→ **Tarefas pedidas**:
A: No artigo, resuma o parágrafo que começa com "No livro de Tipler", mantendo os fatos principais.
B: Transcreva um trecho do artigo: comece nas palavras "No livro de Tipler" e pare depois de "muito a de [42].".

→ **Artigo**:
No livro de Tipler o spin do elétron também é apresentado antes da experiência de SG [43] (p.253). A experiência de SG é apresentada, mas de maneira totalmente descontextualizada. Assim como no texto anteriormente analisado, a descrição do experimento é sumária, limitando-se a uma frase e uma figura. Há ainda um erro nesta descrição, pois é dito que o campo magnético varia ligeiramente [43] (p.255), enquanto que, na experiência original, o campo magnético precisa variar muito, pois era bastante não homogêneo. A explicação final é também bastante curta e o texto termina com a definição de "quantização do espaço". Observa-se que não é mencionado em lugar algum que o objetivo do experimento de SG é verificar a quantização espacial. A opção dessa obra assemelha-se muito a de [42].

No livro de Nussenzveig [44] a experiência de SG é apenas citada, em um único parágrafo, quando da discussão do spin do elétron. E dito que, em conseqüência do spin, "um feixe de elétrons" é afetado por um campo magnético não homogêneo, e que uma experiência foi realizada por O. Stern e W. Gerlach em 1921, fazendo "um feixe" atravessar um campo magnético fortemente não homogêneo. Segundo o autor, esta experiência mostrou que "o feixe" se divide em duas componentes, associadas aos dois únicos valores possíveis da projeção do spin [44] (p.394). Este trecho é tudo o que o texto apresenta sobre o experimento de SG. Desconsiderando o fato de que a experiência que obteve os resultados apresentados foi em 1922, e não em 1921, há aqui, ao nosso ver, dois problemas. O primeiro refere-se às expressões "feixe de elétrons" e depois "um feixe": não é dito que tipo de feixe utilizou-se na experiência, mas como mencionou-se um feixe de elétrons, dá-se a entender que a experiência original utilizou tal feixe, o que é incorreto. Até aonde sabemos, o experimento de SG com um feixe de elétrons nunca foi realizado, devido às grandes dificuldades experimentais. As dúvidas sobre a possibilidade de observar este efeito com elétrons surgiram no final da década de 1920, quando houve um acalorado debate sobre as propriedades intrínsecas do elétron livre. Bohr, entre outros, acreditava que o elétron possuiria spin somente quando ligado aos átomos [46].O segundo problema é que, assim como os outros textos, a forma como foi apresentado o experimento de SG, induz o leitor a fazer uma associação completa com o spin do elétron.

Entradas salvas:
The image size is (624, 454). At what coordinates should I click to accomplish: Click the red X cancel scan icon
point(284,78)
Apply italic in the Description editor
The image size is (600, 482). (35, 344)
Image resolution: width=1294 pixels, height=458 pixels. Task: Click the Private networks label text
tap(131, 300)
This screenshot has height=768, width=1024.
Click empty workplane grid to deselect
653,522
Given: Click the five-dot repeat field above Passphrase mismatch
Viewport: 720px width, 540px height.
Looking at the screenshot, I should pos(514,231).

→ **Problemas resolvidos**:
A: No livro de Tipler, o spin do elétron aparece antes da experiência de SG. A experiência é apresentada de forma descontextualizada e sumária, com apenas uma frase e uma figura. A descrição contém um erro: diz que o campo magnético varia ligeiramente, quando no experimento original ele precisava variar muito, por ser bastante não homogêneo. A explicação final é curta e termina com a definição de "quantização do espaço". Em nenhum momento se diz que o objetivo do experimento era verificar a quantização espacial. A abordagem é muito semelhante à de [42].

B:
No livro de Tipler o spin do elétron também é apresentado antes da experiência de SG [43] (p.253). A experiência de SG é apresentada, mas de maneira totalmente descontextualizada. Assim como no texto anteriormente analisado, a descrição do experimento é sumária, limitando-se a uma frase e uma figura. Há ainda um erro nesta descrição, pois é dito que o campo magnético varia ligeiramente [43] (p.255), enquanto que, na experiência original, o campo magnético precisa variar muito, pois era bastante não homogêneo. A explicação final é também bastante curta e o texto termina com a definição de "quantização do espaço". Observa-se que não é mencionado em lugar algum que o objetivo do experimento de SG é verificar a quantização espacial. A opção dessa obra assemelha-se muito a de [42].